Far-Western Assay to Identify Proteins That Bind to VP292
For the far-western blotting assay, recombinant VP26 or VP28 were separated by 12 % SDS-PAGE and transferred to a PVDF membrane. The membrane was renaturated gradually at 4 °C overnight in HEPES buffer containing 2 % non-fat milk. After washing 3 times with PBST, the membrane was incubated with DIG-labeled VP292 protein (20 μg/ml) in binding buffer (10 mM Tris–HCl, pH 6.5, 5 mM CaCl2, 10 mM MgCl2), containing 0.02 % skim milk and 1 % Triton X-100 for 2 h. After washing, the membrane-bound VP292 proteins were incubated in HRP-conjugated-DIG antibody (1:3,000 dilution) for 1 h, and then the signals were visualized using an HRP-substrate kit. DIG-labeled BSA was used as a control.
Mass Spectrometry Analysis
CBB-stained protein spots were excised from gels. Gel pieces were minced and allowed to dry before trypsin digestion.
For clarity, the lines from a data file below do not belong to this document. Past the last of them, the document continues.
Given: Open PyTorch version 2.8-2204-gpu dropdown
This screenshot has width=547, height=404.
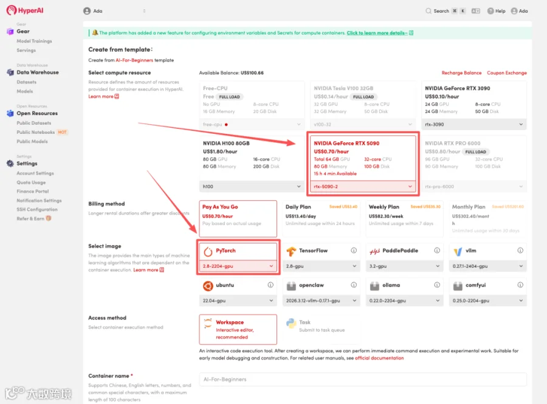Looking at the screenshot, I should (x=238, y=266).
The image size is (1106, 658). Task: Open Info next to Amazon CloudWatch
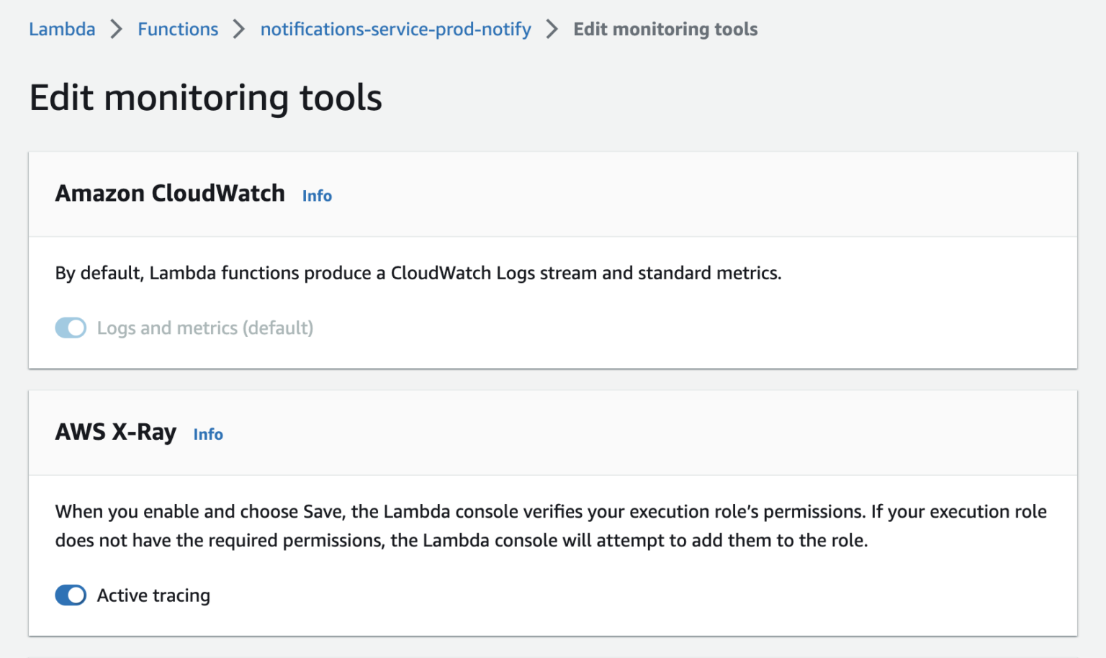317,195
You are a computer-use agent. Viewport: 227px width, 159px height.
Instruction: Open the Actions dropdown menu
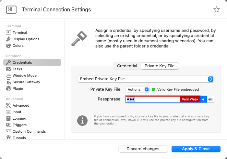[138, 89]
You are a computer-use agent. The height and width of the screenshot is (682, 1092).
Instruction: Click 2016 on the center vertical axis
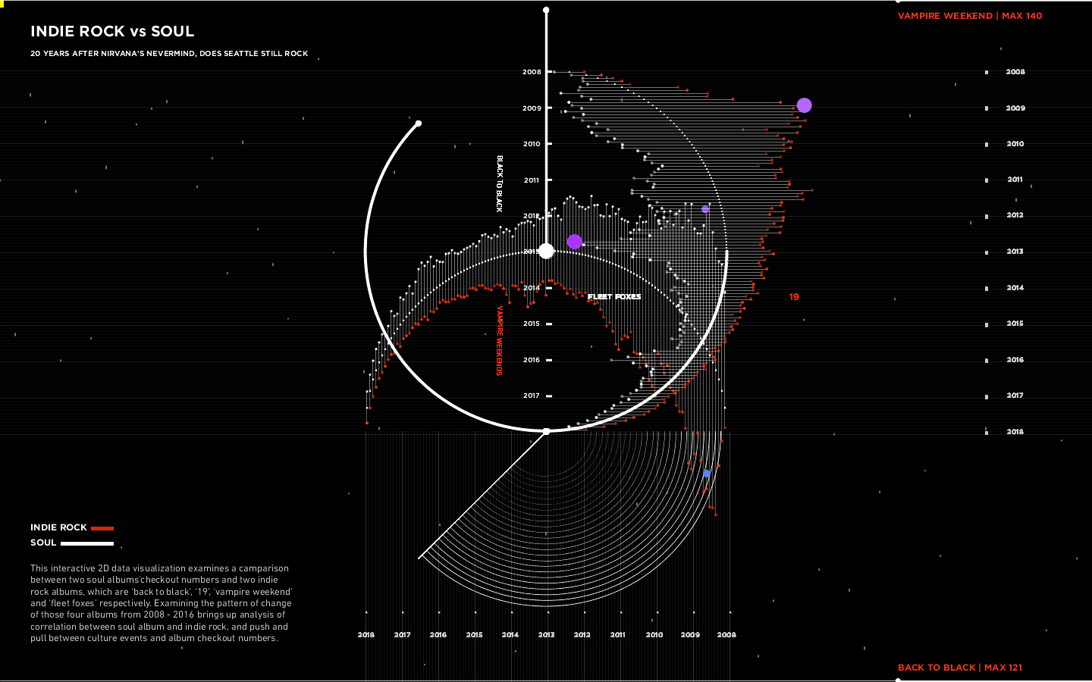(x=532, y=360)
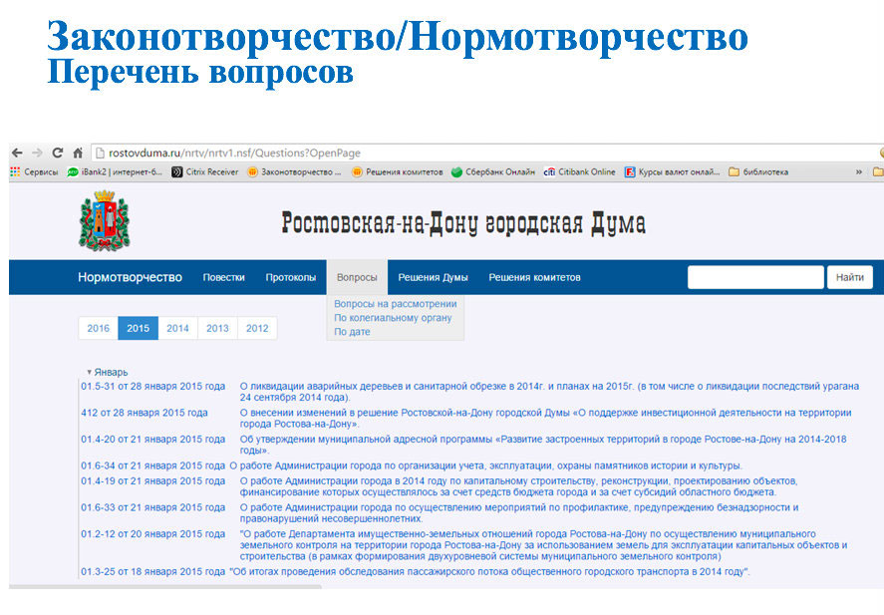
Task: Open the Сервисы apps bookmark
Action: 35,171
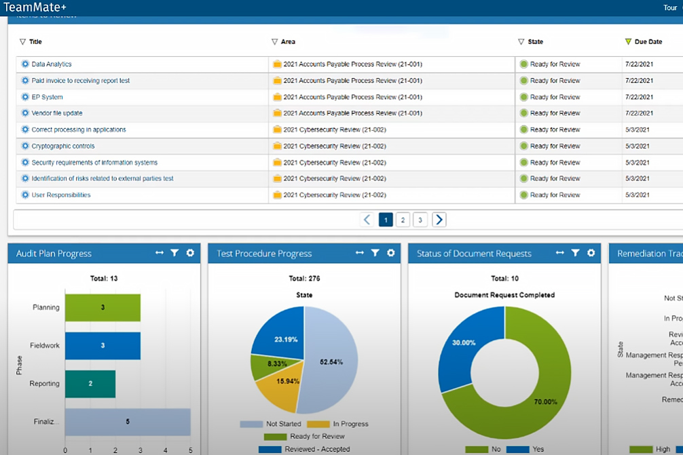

MALDI–TOF–MS/MS was performed, and the MASCOT program was used to analyze the results. The MALDI mass spectrometer (MS) was an ABI-4700-TOF–TOF proteomics analyzer (Applied Biosystems, Framingham, MA, USA) instrument. All spectra of the test samples were acquired using the default mode. Data were searched by GPS Explorer using MASCOT as the search engine.
Results
Expression of VP292 in E. coli
PCR amplification of the VP292 gene yielded an 876-bp DNA (Fig. 1) fragment with expected sequence. The amplified VP292 gene was inserted into the vector pBADgIII/A. Positive insertion in the recombinant plasmids were screened by double digestion with XhoI and HindIII and two expected fragments were showed. After DNA sequence of the construct was confirmed to be correct and in frame with pBADgIII/A, plasmid pBADgIII/A-VP292 containing VP292 gene was transformed into E. coli Top 10 cells by selection for resistance to ampicillin. SDS-PAGE (Fig. 1) revealed that VP292 was expressed compared to no-transformant. From SDS-PAGE, the molecular weight of VP292 protein was estimated to be ~41 kDa. Western blot results showed that mouse anti-(His) × 6-antibodies bound specifically to VP292 (Fig. 1). Polyclonal antibody against VP292 was prepared using the purified recombinant protein. The specificity of the antibody was assayed with the recombinant protein VP292 and the dilution of the polyclonal antibody was 1:500.
Fig. 1.
PCR amplification of VP292 gene (GelA), SDS-PAGE (GelB) and western blotting (GelC) analysis of recombinant VP292 using anti-His monoclonal antibody, Gel A PCR result. Lane 5VP292 gene, lane M DNA marker. Gel B and Gel C SDS-PAGE and western blot result. Lane 1 induced rVP292, lane 2 vector control, lane M protein marker, lane 3 and lane 4 western blot analysis of VP292. Lane 3 vector control, lane 4 recombinant VP292 (arrow indicated)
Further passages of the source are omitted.